Oh they'll just say they agreed with everyone else. 


Death-kun said:


> Microshit backpedaled pretty quickly.
> 
> I still don't want the NSA's dream machine in my house, though. I'm paranoid enough about my laptop's webcam, let alone a camera that sits in your livingroom and is always watching you.


Pretty much.


steveht93 said:


> This news probably mean that xbone will only outsell the ps4 in American(maybe UK) but I don't see xbone gaining momentum over ps4. This is not a 599$ ps3 with no games at launch.


Nope, all this guaranteed them was sales in the US, but not being able to outsell PS4.


----------



## Fiona (Jun 19, 2013)

Microsoft still tried to stick it to the consumer. 

Just because they suddenly decided that sticking it to the consumer is a bad thing, doesnt mean im gonna buy their product. 

The fact remains that their first instinct was to screw the consumers. They only changed their tune once they realized that they were going to fail HARD if they didnt. 

They didnt change their mind because of the consumers. They changed their mind for the consumers money. 

So they can take their Xbox180 and shove it.


----------



## The Weeknd (Jun 19, 2013)

Fiona said:


> Microsoft still tried to stick it to the consumer.
> 
> Just because they suddenly decided that sticking it to the consumer is a bad thing, doesnt mean im gonna buy their product.
> 
> ...


THIS
THIS
THIS
THIS


----------



## ShadowReij (Jun 19, 2013)

Fiona said:


> Microsoft still tried to stick it to the consumer.
> 
> Just because they suddenly decided that sticking it to the consumer is a bad thing, doesnt mean im gonna buy their product.
> 
> ...



Preach.


----------



## Bungee Gum (Jun 19, 2013)

You all know what is going to happen, right? Some of you reading this post will do it, a lot of you will. MS Fanboys will defend and switch back, posting stupid shit. Sony Fanboys will make a fool out of themselves because their side now, in the end, won't dominate, but they will still act like they will. 

In the end, it means both sides of this war will look stupid, and the spike of retardation surrounding this console generation just increased dramatically. Instead of even the stupid fanboys all sticking to one side, they have been divided yet again, which means another retarded repeat of the beginning of last generation...
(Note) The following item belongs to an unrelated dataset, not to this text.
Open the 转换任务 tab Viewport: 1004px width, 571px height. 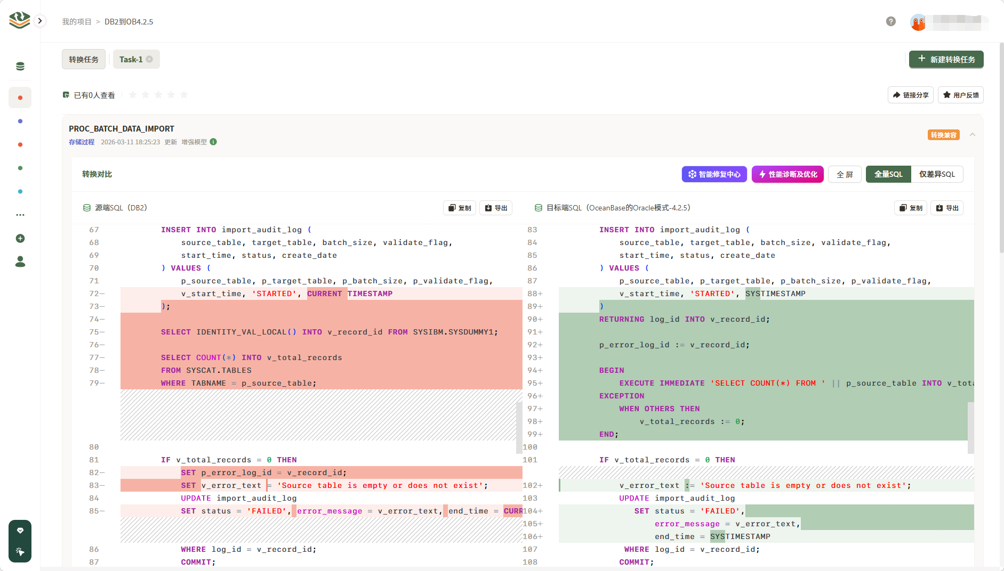(84, 60)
Sigh. I rep sony in this gen but man I've already some stupid shit sony fanboys are saying and likewise for the xbox side. Give me a break.


----------



## Jak N Blak (Jun 19, 2013)

Pfft. Still want mah Haloz

Again...Nothing personal. Just business.


----------



## The Weeknd (Jun 19, 2013)

Fuck the XB1, fuck MS, w/e happens now they can still shove this piece of shit up their asses.

PS4.

All.

The. 

Way.


----------



## Black Wraith (Jun 19, 2013)

Goova said:


> You all know what is going to happen, right? Some of you reading this post will do it, a lot of you will. MS Fanboys will defend and switch back, posting stupid shit. Sony Fanboys will make a fool out of themselves because their side now, in the end, won't dominate, but they will still act like they will.
> 
> In the end, it means both sides of this war will look stupid, and the spike of retardation surrounding this console generation just increased dramatically. Instead of even the stupid fanboys all sticking to one side, they have been divided yet again, which means another retarded repeat of the beginning of last generation...
> 
> Sigh. I rep sony in this gen but man I've already some stupid shit sony fanboys are saying and likewise for the xbox side. Give me a break.



There's no doing anything about this. War is brutal and this is the most deadly war of all. The console wars.


----------



## Milliardo (Jun 19, 2013)

microsoft finally realized only xbox diehards would buy shit box 1 and changed their minds. 

it really is bad for business because they only changed their mind after the huge drop of customers.. they just wanted to see if they could pull it off. microsoft is a shady company bro i damn sure don't trust them.


----------



## Akira Kurusu (Jun 19, 2013)

Fiona said:


> Microsoft still tried to stick it to the consumer.
> 
> Just because they suddenly decided that sticking it to the consumer is a bad thing, doesnt mean im gonna buy their product.
> 
> ...



QTF.


----------



## Blackfeather Dragon (Jun 19, 2013)

Gino said:


> >Still 500$
> >*Still Mandatory connect*
> fix it Microsoft.


once


----------



## Bungee Gum (Jun 19, 2013)

Well this is actually disappointing to me personally, not because of any fanboy stuff really on the internet, but because of real life situations. Now my Xbro friends are probably going back to Xbox. I am intentionally never going to tell them that MS did this in hopes they stay with PS4 so I can have RL friends on my console, but alas, I'm pretty sure they will switch back. Sad Goova is sad.


----------



## Deaf Ninja Reaper (Jun 19, 2013)

Man, Sony RAPED Microsoft so badly that they actually pushed them to change their goddamn mind and no longer restrict DRM!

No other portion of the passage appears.